Старики же смотрели на Палестину иначе. Они видели в ней только Святую Землю, землю предков, на которую они приезжали умирать. У знаменитой «Стены Плача», накрывшись покрывалами и раздирая на себе одежду, дряхлые миллионеры перед смертью замаливали свои грехи. Палестина была как бы кладбищем или преддверием тьмы.
Поэтому между стариками и молодёжью шла глухая борьба. Это борьба Дня и Ночи, Света и Мрака. Эта борьба также мешала развитию страны.
В Палестине запрещено говорить на жаргоне. Говорят там или на древнееврейском, или на русском языке.
Древнееврейский язык очень красив и звучен. Когда слышишь его, чувствуешь всю пламенность, всю горячность этой тысячелетней расы.

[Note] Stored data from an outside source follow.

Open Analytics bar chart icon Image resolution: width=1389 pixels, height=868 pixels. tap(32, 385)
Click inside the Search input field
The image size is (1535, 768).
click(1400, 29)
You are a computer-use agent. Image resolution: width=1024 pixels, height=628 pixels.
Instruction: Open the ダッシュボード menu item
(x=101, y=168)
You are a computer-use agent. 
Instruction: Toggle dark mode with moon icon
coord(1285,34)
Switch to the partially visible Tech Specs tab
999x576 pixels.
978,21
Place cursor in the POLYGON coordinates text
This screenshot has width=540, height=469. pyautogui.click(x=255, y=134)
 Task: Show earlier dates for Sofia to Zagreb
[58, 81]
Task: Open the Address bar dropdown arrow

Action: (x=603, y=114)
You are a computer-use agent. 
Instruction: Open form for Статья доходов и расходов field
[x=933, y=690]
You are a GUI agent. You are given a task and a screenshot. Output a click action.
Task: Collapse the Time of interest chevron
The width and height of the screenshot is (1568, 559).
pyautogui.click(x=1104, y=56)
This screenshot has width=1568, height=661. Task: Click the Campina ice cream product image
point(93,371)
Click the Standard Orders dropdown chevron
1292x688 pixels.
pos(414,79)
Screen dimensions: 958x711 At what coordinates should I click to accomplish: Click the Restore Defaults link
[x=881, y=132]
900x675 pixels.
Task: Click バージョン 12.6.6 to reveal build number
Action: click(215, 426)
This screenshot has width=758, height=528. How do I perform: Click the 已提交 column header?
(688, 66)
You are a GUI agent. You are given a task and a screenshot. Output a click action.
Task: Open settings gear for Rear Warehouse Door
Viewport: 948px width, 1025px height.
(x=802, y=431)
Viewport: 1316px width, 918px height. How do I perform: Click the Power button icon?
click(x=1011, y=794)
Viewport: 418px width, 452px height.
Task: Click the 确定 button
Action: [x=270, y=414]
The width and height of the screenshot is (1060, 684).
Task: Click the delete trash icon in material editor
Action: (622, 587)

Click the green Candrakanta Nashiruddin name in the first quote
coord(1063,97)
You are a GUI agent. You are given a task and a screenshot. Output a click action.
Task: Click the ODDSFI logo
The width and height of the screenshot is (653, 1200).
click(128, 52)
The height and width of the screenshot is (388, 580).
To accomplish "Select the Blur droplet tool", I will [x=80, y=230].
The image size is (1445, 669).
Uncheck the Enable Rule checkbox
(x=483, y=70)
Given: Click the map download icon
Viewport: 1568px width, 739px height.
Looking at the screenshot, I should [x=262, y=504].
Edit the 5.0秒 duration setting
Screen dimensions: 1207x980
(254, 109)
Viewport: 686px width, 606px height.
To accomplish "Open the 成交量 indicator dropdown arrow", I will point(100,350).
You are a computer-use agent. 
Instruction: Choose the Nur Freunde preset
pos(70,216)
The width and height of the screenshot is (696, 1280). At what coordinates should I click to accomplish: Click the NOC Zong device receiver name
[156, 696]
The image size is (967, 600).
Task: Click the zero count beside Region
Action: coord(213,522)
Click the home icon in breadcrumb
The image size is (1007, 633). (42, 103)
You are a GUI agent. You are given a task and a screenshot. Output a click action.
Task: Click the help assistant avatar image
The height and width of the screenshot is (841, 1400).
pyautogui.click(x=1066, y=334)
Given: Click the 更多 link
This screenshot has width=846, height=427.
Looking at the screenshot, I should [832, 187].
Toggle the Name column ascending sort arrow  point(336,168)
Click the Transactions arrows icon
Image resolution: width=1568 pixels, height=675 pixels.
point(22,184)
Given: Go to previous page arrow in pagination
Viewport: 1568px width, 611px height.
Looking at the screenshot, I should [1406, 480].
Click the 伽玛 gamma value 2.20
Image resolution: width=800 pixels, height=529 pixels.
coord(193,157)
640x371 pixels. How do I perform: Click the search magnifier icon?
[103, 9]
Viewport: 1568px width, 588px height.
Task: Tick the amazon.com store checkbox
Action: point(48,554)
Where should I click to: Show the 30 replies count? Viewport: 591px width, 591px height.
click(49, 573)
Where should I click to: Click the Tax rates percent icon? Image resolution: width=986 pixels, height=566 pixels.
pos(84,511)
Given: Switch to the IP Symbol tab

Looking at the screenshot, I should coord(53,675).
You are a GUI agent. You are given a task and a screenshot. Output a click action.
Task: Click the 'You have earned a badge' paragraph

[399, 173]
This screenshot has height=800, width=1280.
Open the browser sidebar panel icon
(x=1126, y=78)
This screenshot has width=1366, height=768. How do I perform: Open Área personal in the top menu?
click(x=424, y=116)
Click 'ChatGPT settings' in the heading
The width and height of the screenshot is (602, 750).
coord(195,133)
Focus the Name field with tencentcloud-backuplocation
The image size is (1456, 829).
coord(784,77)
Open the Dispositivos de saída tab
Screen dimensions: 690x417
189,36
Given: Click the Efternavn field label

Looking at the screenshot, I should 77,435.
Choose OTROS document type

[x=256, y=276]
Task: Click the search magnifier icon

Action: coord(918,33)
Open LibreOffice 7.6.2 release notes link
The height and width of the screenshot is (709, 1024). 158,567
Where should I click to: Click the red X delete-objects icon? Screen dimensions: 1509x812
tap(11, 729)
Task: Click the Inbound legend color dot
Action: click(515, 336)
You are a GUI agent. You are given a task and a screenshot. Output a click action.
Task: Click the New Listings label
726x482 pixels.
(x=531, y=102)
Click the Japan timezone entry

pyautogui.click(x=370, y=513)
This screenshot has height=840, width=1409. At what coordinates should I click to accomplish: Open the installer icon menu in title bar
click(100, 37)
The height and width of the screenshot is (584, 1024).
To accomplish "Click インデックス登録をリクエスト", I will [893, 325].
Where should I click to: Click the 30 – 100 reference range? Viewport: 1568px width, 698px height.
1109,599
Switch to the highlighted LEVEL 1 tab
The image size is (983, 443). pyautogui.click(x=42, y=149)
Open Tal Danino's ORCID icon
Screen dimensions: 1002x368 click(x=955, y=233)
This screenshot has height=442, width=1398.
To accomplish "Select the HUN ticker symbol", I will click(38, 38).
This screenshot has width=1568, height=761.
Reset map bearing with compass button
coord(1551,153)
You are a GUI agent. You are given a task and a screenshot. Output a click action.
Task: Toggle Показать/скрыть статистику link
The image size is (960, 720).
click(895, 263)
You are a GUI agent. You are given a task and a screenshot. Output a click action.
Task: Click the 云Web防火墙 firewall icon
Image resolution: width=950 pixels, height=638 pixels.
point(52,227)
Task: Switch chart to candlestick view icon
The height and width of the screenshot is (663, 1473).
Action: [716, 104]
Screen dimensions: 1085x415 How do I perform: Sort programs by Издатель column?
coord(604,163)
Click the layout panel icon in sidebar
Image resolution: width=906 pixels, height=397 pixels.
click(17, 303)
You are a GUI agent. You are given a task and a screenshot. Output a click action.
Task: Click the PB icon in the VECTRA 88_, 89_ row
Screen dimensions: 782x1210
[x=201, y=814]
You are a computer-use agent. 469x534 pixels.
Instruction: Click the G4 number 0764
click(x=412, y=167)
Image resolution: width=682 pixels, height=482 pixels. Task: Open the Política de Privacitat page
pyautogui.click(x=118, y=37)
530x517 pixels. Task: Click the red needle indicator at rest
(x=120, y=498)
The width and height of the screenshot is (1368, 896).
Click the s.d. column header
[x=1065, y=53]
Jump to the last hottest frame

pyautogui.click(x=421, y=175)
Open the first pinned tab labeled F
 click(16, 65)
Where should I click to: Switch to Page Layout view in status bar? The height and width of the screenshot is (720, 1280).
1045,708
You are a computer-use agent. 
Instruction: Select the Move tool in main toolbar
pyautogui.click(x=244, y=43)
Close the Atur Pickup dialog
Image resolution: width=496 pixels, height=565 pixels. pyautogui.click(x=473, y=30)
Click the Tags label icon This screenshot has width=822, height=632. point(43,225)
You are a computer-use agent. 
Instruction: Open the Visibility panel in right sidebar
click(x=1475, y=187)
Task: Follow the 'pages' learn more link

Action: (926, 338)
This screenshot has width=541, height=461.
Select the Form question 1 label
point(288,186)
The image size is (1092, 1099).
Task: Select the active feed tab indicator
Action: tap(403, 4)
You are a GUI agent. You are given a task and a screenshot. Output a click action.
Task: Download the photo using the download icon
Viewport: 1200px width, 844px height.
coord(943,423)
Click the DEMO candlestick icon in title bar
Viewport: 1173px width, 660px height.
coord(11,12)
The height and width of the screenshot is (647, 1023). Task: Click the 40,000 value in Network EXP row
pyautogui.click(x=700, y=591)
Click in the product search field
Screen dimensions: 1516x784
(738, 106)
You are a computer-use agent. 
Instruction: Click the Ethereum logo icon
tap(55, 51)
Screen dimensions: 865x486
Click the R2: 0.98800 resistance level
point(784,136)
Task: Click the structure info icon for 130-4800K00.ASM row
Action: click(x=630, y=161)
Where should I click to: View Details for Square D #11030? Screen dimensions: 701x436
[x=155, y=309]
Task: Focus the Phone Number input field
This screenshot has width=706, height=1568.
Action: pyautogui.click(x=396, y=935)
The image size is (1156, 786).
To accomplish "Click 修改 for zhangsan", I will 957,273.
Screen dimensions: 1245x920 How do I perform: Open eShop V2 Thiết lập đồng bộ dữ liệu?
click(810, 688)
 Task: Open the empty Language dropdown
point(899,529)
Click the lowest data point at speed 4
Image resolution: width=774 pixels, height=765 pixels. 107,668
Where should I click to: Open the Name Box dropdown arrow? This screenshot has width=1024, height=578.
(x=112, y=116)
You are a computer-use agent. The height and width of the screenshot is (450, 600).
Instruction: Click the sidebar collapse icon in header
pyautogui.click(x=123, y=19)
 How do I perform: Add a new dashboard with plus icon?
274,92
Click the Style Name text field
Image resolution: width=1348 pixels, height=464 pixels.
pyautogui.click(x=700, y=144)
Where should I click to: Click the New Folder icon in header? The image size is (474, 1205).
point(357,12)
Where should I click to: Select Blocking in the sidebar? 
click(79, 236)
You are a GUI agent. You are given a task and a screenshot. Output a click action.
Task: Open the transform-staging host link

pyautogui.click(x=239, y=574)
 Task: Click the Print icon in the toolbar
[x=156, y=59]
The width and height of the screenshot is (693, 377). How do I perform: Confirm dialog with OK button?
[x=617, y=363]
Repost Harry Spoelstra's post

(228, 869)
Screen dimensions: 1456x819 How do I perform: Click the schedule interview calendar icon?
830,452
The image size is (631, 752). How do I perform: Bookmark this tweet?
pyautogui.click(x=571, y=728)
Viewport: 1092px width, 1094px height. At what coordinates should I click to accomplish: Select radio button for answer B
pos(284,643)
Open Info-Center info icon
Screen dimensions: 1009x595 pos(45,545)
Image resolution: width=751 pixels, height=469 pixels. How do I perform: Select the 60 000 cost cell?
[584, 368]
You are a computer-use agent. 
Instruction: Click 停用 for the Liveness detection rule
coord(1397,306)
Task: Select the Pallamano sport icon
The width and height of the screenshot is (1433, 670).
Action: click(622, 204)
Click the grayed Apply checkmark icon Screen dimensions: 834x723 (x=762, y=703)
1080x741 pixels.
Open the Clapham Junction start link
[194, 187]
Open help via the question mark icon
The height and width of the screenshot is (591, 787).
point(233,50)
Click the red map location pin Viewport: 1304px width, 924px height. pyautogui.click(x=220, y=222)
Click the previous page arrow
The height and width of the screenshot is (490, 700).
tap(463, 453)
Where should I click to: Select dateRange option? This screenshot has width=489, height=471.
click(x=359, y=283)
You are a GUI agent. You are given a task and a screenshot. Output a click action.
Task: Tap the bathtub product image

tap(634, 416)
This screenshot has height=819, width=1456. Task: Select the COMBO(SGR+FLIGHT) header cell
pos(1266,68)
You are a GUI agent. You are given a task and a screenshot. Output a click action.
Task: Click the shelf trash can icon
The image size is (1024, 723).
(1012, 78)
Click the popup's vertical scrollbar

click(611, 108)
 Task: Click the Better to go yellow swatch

Иногда из пустыни в Тель-Авив приезжают на верблюдах евреи какого‑то особого племени — смуглые, как арабы, с жгучими глазами и гордыми линиями профиля. Из маленьких шатров на горбах верблюдов мелькают лица библейских женщин, прикрытые до глаз чем‑то вроде чадры. Так, вероятно, выглядели Рахиль или Лия, которую любил Иаков. Им запрещено даже разговаривать с посторонними людьми. Приезжают они в город за покупками с утра, а к закату солнца, плавно покачиваясь, караван уходит обратно в пустыню.
Это племя каким‑то чудом осталось в пустыне и живёт, не смешиваясь с остальными евреями.
Местные жители принимали меня очень тепло, так как подавляющее большинство эмигрировало в Палестину из России и у всех сохранилась нежность и любовь ко всему русскому.
Однажды вечером директор «Колумбии» предложил мне посмотреть Яффу — арабскую часть города. Она мало отличалась от Бейрута. Те же дома с плоскими крышами, те же грязные улицы, тот же вечный базар. На маленьких осликах, волоча ноги по земле, проезжают трусцой задумчивые люди в красных фесках. О чем мечтают они?
Когда‑то эта земля принадлежала им. Но они продали её за хорошие деньги. Получив их, они купили себе европейские одежды и стали пить свою знаменитую «мастику» — анисовую водку — в маленьких экзотических кафе и слушать заунывную музыку бродячих оркестров. Пили до тех пор, пока не пропили все. Оставшись без земли и без денег, они стали понимать, что сделали глупость.
Раньше такой араб лежал целый день на горячей земле под сенью оливы, которую он даже не сажал, она росла сама по себе. С оливкового дерева на землю падали зрелые плоды. Он брал мягкую, как блин, хлебную лепёшку, испечённую женой, заворачивал в неё оливу и отправлял в рот. Ел прямо с косточкой. Больше ему ничего не надо было, ибо это была его природная и любимая пища. А продав землю, он остался без пищи и без крова. Отсюда и пошёл антагонизм, недовольство евреями.
Земля в Палестине на вес золота. Вероятно, нигде в мире она не стоит так дорого, как там. Купивши землю, усаживают её апельсиновыми деревьями, которые через несколько лет дают огромный урожай знаменитых яффских апельсинов, самых крупных и самых вкусных в мире. Весь этот урожай экспортируется в Англию. Он скуплен на корню и даже не поступает в продажу или местное пользование. Проживая там два месяца, я даже не видел этих изумительных фруктов.